**Task statement**
Print out every entry, keeping each line identical to the original.

**Records shown**
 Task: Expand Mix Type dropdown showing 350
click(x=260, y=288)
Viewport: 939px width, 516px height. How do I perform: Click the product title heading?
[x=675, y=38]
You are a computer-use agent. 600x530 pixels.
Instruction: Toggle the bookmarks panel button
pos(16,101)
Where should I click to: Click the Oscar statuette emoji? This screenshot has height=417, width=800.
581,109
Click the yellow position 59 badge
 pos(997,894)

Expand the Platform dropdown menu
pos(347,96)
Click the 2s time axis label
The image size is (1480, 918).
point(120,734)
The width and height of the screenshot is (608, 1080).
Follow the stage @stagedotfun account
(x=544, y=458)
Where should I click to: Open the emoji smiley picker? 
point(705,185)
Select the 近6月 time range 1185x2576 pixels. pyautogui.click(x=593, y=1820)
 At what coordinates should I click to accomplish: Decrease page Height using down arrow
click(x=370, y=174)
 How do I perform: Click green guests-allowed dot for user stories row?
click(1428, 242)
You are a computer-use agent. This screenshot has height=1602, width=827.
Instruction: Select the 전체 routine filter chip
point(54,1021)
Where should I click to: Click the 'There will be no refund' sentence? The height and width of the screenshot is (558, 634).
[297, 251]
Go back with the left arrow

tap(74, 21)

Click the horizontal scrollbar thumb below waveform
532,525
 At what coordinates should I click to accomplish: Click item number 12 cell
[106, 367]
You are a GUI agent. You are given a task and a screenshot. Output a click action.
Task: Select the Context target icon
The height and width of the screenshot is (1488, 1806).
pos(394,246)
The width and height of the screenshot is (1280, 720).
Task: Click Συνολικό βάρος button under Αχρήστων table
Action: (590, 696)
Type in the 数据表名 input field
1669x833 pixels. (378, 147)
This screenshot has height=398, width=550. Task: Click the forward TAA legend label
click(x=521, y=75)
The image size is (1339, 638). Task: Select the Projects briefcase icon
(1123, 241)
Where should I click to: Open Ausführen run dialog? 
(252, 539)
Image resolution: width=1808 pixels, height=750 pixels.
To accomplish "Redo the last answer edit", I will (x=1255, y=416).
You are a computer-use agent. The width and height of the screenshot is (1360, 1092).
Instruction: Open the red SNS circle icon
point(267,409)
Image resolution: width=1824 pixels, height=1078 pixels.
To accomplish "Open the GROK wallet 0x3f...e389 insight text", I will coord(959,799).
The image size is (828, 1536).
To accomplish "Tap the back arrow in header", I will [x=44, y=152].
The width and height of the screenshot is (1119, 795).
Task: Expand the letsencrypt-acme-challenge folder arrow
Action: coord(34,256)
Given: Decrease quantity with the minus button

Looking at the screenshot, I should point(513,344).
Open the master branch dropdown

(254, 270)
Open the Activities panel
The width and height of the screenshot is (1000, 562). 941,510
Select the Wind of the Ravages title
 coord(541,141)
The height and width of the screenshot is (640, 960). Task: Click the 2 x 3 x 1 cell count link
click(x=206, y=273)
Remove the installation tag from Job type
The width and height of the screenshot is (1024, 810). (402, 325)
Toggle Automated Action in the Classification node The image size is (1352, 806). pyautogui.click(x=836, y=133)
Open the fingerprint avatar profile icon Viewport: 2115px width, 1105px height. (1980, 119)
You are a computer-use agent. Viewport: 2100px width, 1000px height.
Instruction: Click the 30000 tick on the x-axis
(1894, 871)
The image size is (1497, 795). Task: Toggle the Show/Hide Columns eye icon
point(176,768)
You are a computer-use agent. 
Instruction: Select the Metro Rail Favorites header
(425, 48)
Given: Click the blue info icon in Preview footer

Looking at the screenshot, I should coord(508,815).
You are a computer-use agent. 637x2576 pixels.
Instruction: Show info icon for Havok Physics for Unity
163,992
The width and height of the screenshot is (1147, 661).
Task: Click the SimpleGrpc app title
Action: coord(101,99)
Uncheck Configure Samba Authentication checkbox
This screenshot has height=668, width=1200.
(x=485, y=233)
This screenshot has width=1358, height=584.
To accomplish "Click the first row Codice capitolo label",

**Problem solution**
 Task: Expand Mix Type dropdown showing 350
click(x=260, y=288)
Viewport: 939px width, 516px height. How do I perform: Click the product title heading?
[x=675, y=38]
You are a computer-use agent. 600x530 pixels.
Instruction: Toggle the bookmarks panel button
pos(16,101)
Where should I click to: Click the Oscar statuette emoji? This screenshot has height=417, width=800.
581,109
Click the yellow position 59 badge
 pos(997,894)

Expand the Platform dropdown menu
pos(347,96)
Click the 2s time axis label
The image size is (1480, 918).
point(120,734)
The width and height of the screenshot is (608, 1080).
Follow the stage @stagedotfun account
(x=544, y=458)
Where should I click to: Open the emoji smiley picker? 
point(705,185)
Select the 近6月 time range 1185x2576 pixels. pyautogui.click(x=593, y=1820)
 At what coordinates should I click to accomplish: Decrease page Height using down arrow
click(x=370, y=174)
 How do I perform: Click green guests-allowed dot for user stories row?
click(1428, 242)
You are a computer-use agent. This screenshot has height=1602, width=827.
Instruction: Select the 전체 routine filter chip
point(54,1021)
Where should I click to: Click the 'There will be no refund' sentence? The height and width of the screenshot is (558, 634).
[297, 251]
Go back with the left arrow

tap(74, 21)

Click the horizontal scrollbar thumb below waveform
532,525
 At what coordinates should I click to accomplish: Click item number 12 cell
[106, 367]
You are a GUI agent. You are given a task and a screenshot. Output a click action.
Task: Select the Context target icon
The height and width of the screenshot is (1488, 1806).
pos(394,246)
The width and height of the screenshot is (1280, 720).
Task: Click Συνολικό βάρος button under Αχρήστων table
Action: (590, 696)
Type in the 数据表名 input field
1669x833 pixels. (378, 147)
This screenshot has height=398, width=550. Task: Click the forward TAA legend label
click(x=521, y=75)
The image size is (1339, 638). Task: Select the Projects briefcase icon
(1123, 241)
Where should I click to: Open Ausführen run dialog? 
(252, 539)
Image resolution: width=1808 pixels, height=750 pixels.
To accomplish "Redo the last answer edit", I will (x=1255, y=416).
You are a computer-use agent. The width and height of the screenshot is (1360, 1092).
Instruction: Open the red SNS circle icon
point(267,409)
Image resolution: width=1824 pixels, height=1078 pixels.
To accomplish "Open the GROK wallet 0x3f...e389 insight text", I will coord(959,799).
The image size is (828, 1536).
To accomplish "Tap the back arrow in header", I will [x=44, y=152].
The width and height of the screenshot is (1119, 795).
Task: Expand the letsencrypt-acme-challenge folder arrow
Action: coord(34,256)
Given: Decrease quantity with the minus button

Looking at the screenshot, I should point(513,344).
Open the master branch dropdown

(254, 270)
Open the Activities panel
The width and height of the screenshot is (1000, 562). 941,510
Select the Wind of the Ravages title
 coord(541,141)
The height and width of the screenshot is (640, 960). Task: Click the 2 x 3 x 1 cell count link
click(x=206, y=273)
Remove the installation tag from Job type
The width and height of the screenshot is (1024, 810). (402, 325)
Toggle Automated Action in the Classification node The image size is (1352, 806). pyautogui.click(x=836, y=133)
Open the fingerprint avatar profile icon Viewport: 2115px width, 1105px height. (1980, 119)
You are a computer-use agent. Viewport: 2100px width, 1000px height.
Instruction: Click the 30000 tick on the x-axis
(1894, 871)
The image size is (1497, 795). Task: Toggle the Show/Hide Columns eye icon
point(176,768)
You are a computer-use agent. 
Instruction: Select the Metro Rail Favorites header
(425, 48)
Given: Click the blue info icon in Preview footer

Looking at the screenshot, I should coord(508,815).
You are a computer-use agent. 637x2576 pixels.
Instruction: Show info icon for Havok Physics for Unity
163,992
The width and height of the screenshot is (1147, 661).
Task: Click the SimpleGrpc app title
Action: coord(101,99)
Uncheck Configure Samba Authentication checkbox
This screenshot has height=668, width=1200.
(x=485, y=233)
This screenshot has width=1358, height=584.
To accomplish "Click the first row Codice capitolo label",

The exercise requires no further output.